On Thursday lastweek, some armed thugs attacked the campaign train of the President of the Senate, David Mark on his way to Igumale, the headquarters of Ado local government Benue State.
According to the Director of Publicity of David Mark Campaign Organisation, thugs ambushed the train at the outskirts of Igumale forced the convoy of the senate president Mark to detour to another local government.
The following day, a man identified to be the driver Lawrence Onoja, the Action congress of Nigeria’s (ACN) senatorial candidate, was beaten to death in Ibadan Street, Otukpo, by men suspected to be supporters of the People’s Democratic Party (PDP) over accusations of tearing off the party’s posters.

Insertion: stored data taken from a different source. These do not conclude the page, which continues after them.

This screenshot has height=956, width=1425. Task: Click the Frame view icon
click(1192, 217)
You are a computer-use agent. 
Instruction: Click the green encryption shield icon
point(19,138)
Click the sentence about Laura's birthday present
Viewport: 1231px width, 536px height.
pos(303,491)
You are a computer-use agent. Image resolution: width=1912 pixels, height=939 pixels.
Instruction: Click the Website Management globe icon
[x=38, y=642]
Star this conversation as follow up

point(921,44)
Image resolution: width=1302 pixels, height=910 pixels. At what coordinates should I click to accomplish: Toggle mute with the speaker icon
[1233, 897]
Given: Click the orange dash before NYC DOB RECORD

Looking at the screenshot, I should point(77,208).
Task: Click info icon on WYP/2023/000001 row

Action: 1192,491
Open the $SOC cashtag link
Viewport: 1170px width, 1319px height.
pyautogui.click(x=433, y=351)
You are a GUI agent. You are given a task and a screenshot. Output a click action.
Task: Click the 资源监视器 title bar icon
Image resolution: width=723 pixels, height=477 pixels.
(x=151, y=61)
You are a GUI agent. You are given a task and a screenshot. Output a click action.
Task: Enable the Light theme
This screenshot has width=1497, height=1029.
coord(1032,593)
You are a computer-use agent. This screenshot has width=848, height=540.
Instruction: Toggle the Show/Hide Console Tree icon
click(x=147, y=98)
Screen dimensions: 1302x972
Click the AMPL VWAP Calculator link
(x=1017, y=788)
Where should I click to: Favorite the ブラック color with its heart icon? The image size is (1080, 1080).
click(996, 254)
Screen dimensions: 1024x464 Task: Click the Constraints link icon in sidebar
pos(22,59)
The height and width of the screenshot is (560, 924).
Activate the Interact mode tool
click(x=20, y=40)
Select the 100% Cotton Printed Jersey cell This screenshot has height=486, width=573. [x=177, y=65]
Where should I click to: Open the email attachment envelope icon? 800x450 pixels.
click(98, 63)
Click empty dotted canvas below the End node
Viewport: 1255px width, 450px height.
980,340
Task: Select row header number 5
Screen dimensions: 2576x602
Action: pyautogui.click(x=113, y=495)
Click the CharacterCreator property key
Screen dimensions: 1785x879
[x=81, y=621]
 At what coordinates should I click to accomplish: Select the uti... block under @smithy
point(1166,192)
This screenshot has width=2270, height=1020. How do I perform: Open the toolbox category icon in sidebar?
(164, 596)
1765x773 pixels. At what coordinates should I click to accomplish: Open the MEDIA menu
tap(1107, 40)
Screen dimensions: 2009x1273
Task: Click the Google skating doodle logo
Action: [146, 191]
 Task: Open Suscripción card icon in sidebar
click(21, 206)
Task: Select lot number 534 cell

Earlier in the month, Mr. Onoja was attacked and escaped with bullet wounds in his arm. Accusation fingers were quickly pointed at the senate president but he denied any involvement in a statement by his special adviser on media, Kola ologbodiyan.
The senate president described the allegation as “an old trick” by the ACN candidate to win external sympathy.
“Onoja must stop this old trick of assassination attempt by submitting himself to the electorate in Benue South. The serial lies being told by Onoja and his co-travellers have absolutely nothing to do with me or my campaign. Neither will that translate to votes for him in Benue South” Mark said in March 9th statement.
“Since that incident, Otukpo has not known peace,” a resident who do not want his name mentioned said. “We live in fear because you hear gunshots almost every day.”
Residents of the Otukpo, home to both the senate president and his rival, allege that both the ambush and the killing of Mr. Onoja’s driver were retaliatory attacks from supporter of both parties. The people of Otukpo link the violence to the growing animosity between the senate president and his rival.
Although both the senate president and his rival have condemned the violence, politically motivated killings, arson and destruction of opponent’s bill boards and posters has continued, unabated in various parts of the Idoma land.
Last week, Amnesty International released a report saying that at least 50 people have been in pre election violence since July last year.
The human rights group said Nigerian authorities have failed to bring suspected perpetrators to justice, or to prevent further human rights abuses. The report added that investigations are infrequent and often inadequate. “Hardly anyone has been convicted for the killings.”
The senate president also admits the authorities are not doing enough to cub the violence and has called on the security operatives “to rise up to the challenge.”